The presentation also covered how to handle load on a system. Some common ways to deal with load:

  • Load balancing – Send the requests to a component that has the capacity to process them.
  • Partitioning – Partition your system so that you can add capacity to stressed areas.
  • Queue – Queue requests for processing when the system has available capacity.
  • Parallelization – Execute requests, or parts or requests in parallel where possible.

There are also strategies for when your system is overloaded:

  • Turn away requests
  • Queue requests to be processed when the system has capacity
  • Add capacity to the system (usually in the form of hardware)
  • Relax any kind of read/write consistency that you are enforcing
  • Increase the size of any batch jobs that you run

The speaker also spent some time talking about failure recovery. You should plan for failures at the component level (a piece of the system) and the systematic level (the entire system). Build some redundancy into your system so you have the ability to failover to a redundant component if one component fails. If you can’t failover to another component, then you need to build recoverability into your component, so that it can handle problems by itself.
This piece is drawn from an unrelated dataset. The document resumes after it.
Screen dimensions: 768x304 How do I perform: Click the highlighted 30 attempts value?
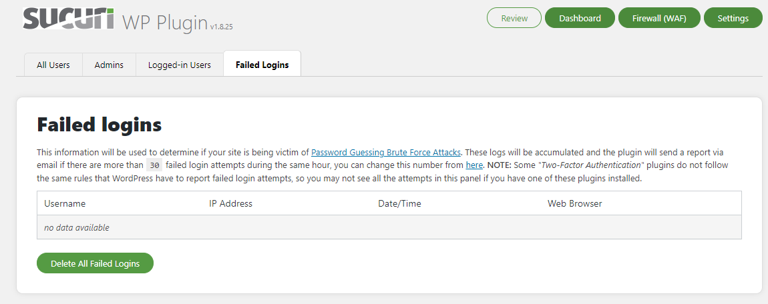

Critical data should be replicated so one component can pick up where another left off in the event of a failure. This however adds overhead to the system. So, only the critical data should be replicated.

At the end of the talk, the speaker left us with the “secret” to scalability: simplification. The simpler your system is, the easier it will be to scale. If you can’t get it to work on the whiteboard, then there is no way it will work in production.

Spring Framework 2.5: New and Notable

I’ve been working with Spring for quite a while now, and we are currently using 2.0. This presentation gave a 10,000 foot overview of what is coming in version 2.5 of the Spring framework.

  • As always, 2.5 will be backwards compatible with previous 2.x releases.
  • Greater annotation support.
  • Enhanced support of the testing framework provided by Spring. Using the test framework, you can easily test your configuration, your database connections, and even the database transactions you plan on executing.
  • Support for Java 6, Java EE 5, and OSGi.
  • This release of Spring will be the last release to support Java 1.4.
  • Support for OSGi allows for greater modularization.